**EXERCISE INSTRUCTIONS**
Please render every line of the records below as a Markdown table, with columns Row and Line and blank lines omitted.

**PROVIDED RECORDS**

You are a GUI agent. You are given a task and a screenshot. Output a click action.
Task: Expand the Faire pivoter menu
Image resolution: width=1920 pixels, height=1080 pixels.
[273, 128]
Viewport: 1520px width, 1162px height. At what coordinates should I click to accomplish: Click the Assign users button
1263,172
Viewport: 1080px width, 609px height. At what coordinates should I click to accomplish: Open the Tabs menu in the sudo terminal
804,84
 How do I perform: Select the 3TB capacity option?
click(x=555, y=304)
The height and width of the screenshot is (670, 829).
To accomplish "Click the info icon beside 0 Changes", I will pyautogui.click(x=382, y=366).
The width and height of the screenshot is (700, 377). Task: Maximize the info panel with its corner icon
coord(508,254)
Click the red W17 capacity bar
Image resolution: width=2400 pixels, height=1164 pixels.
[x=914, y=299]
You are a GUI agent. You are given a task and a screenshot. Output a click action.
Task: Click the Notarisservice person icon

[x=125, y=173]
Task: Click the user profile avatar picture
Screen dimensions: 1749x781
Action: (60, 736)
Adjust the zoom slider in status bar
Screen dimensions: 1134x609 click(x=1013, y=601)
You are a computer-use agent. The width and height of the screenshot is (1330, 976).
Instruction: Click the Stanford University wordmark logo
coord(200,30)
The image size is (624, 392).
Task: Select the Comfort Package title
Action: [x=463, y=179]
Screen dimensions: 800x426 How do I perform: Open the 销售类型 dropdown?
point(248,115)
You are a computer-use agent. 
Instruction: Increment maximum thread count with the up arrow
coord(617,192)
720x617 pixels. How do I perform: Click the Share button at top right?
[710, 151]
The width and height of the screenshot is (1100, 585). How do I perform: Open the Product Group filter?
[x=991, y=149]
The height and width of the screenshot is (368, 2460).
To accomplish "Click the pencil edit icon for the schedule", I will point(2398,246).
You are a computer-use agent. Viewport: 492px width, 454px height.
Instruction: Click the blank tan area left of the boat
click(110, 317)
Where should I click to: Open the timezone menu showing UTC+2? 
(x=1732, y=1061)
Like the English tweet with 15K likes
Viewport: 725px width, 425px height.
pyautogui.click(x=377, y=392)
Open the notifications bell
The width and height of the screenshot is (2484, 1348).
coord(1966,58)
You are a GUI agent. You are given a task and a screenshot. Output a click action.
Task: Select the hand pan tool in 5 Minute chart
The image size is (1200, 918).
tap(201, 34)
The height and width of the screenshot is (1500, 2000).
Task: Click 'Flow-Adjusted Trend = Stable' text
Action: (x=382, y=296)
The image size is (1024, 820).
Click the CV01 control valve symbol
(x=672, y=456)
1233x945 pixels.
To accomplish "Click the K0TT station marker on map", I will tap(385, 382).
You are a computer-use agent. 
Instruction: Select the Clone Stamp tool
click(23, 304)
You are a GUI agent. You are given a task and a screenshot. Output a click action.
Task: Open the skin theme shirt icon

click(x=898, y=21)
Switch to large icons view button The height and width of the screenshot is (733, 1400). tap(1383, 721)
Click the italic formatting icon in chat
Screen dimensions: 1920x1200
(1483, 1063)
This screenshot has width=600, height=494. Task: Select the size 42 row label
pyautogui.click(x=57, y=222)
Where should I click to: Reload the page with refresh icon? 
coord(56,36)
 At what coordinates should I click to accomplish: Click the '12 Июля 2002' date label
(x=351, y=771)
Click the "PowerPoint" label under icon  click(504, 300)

**WRITTEN SOLUTION**
| Row | Line |
|---|---|
| 1 | You are a GUI agent. You are given a task and a screenshot. Output a click action. |
| 2 | Task: Expand the Faire pivoter menu |
| 3 | Image resolution: width=1920 pixels, height=1080 pixels. |
| 4 | [273, 128] |
| 5 | Viewport: 1520px width, 1162px height. At what coordinates should I click to accomplish: Click the Assign users button |
| 6 | 1263,172 |
| 7 | Viewport: 1080px width, 609px height. At what coordinates should I click to accomplish: Open the Tabs menu in the sudo terminal |
| 8 | 804,84 |
| 9 |  How do I perform: Select the 3TB capacity option? |
| 10 | click(x=555, y=304) |
| 11 | The height and width of the screenshot is (670, 829). |
| 12 | To accomplish "Click the info icon beside 0 Changes", I will pyautogui.click(x=382, y=366). |
| 13 | The width and height of the screenshot is (700, 377). Task: Maximize the info panel with its corner icon |
| 14 | coord(508,254) |
| 15 | Click the red W17 capacity bar |
| 16 | Image resolution: width=2400 pixels, height=1164 pixels. |
| 17 | [x=914, y=299] |
| 18 | You are a GUI agent. You are given a task and a screenshot. Output a click action. |
| 19 | Task: Click the Notarisservice person icon |
| 20 | [x=125, y=173] |
| 21 | Task: Click the user profile avatar picture |
| 22 | Screen dimensions: 1749x781 |
| 23 | Action: (60, 736) |
| 24 | Adjust the zoom slider in status bar |
| 25 | Screen dimensions: 1134x609 click(x=1013, y=601) |
| 26 | You are a computer-use agent. The width and height of the screenshot is (1330, 976). |
| 27 | Instruction: Click the Stanford University wordmark logo |
| 28 | coord(200,30) |
| 29 | The image size is (624, 392). |
| 30 | Task: Select the Comfort Package title |
| 31 | Action: [x=463, y=179] |
| 32 | Screen dimensions: 800x426 How do I perform: Open the 销售类型 dropdown? |
| 33 | point(248,115) |
| 34 | You are a computer-use agent.  |
| 35 | Instruction: Increment maximum thread count with the up arrow |
| 36 | coord(617,192) |
| 37 | 720x617 pixels. How do I perform: Click the Share button at top right? |
| 38 | [710, 151] |
| 39 | The width and height of the screenshot is (1100, 585). How do I perform: Open the Product Group filter? |
| 40 | [x=991, y=149] |
| 41 | The height and width of the screenshot is (368, 2460). |
| 42 | To accomplish "Click the pencil edit icon for the schedule", I will point(2398,246). |
| 43 | You are a computer-use agent. Viewport: 492px width, 454px height. |
| 44 | Instruction: Click the blank tan area left of the boat |
| 45 | click(110, 317) |
| 46 | Where should I click to: Open the timezone menu showing UTC+2?  |
| 47 | (x=1732, y=1061) |
| 48 | Like the English tweet with 15K likes |
| 49 | Viewport: 725px width, 425px height. |
| 50 | pyautogui.click(x=377, y=392) |
| 51 | Open the notifications bell |
| 52 | The width and height of the screenshot is (2484, 1348). |
| 53 | coord(1966,58) |
| 54 | You are a GUI agent. You are given a task and a screenshot. Output a click action. |
| 55 | Task: Select the hand pan tool in 5 Minute chart |
| 56 | The image size is (1200, 918). |
| 57 | tap(201, 34) |
| 58 | The height and width of the screenshot is (1500, 2000). |
| 59 | Task: Click 'Flow-Adjusted Trend = Stable' text |
| 60 | Action: (x=382, y=296) |
| 61 | The image size is (1024, 820). |
| 62 | Click the CV01 control valve symbol |
| 63 | (x=672, y=456) |
| 64 | 1233x945 pixels. |
| 65 | To accomplish "Click the K0TT station marker on map", I will tap(385, 382). |
| 66 | You are a computer-use agent.  |
| 67 | Instruction: Select the Clone Stamp tool |
| 68 | click(23, 304) |
| 69 | You are a GUI agent. You are given a task and a screenshot. Output a click action. |
| 70 | Task: Open the skin theme shirt icon |
| 71 | click(x=898, y=21) |
| 72 | Switch to large icons view button The height and width of the screenshot is (733, 1400). tap(1383, 721) |
| 73 | Click the italic formatting icon in chat |
| 74 | Screen dimensions: 1920x1200 |
| 75 | (1483, 1063) |
| 76 | This screenshot has width=600, height=494. Task: Select the size 42 row label |
| 77 | pyautogui.click(x=57, y=222) |
| 78 | Where should I click to: Reload the page with refresh icon?  |
| 79 | coord(56,36) |
| 80 |  At what coordinates should I click to accomplish: Click the '12 Июля 2002' date label |
| 81 | (x=351, y=771) |
| 82 | Click the "PowerPoint" label under icon  click(504, 300) |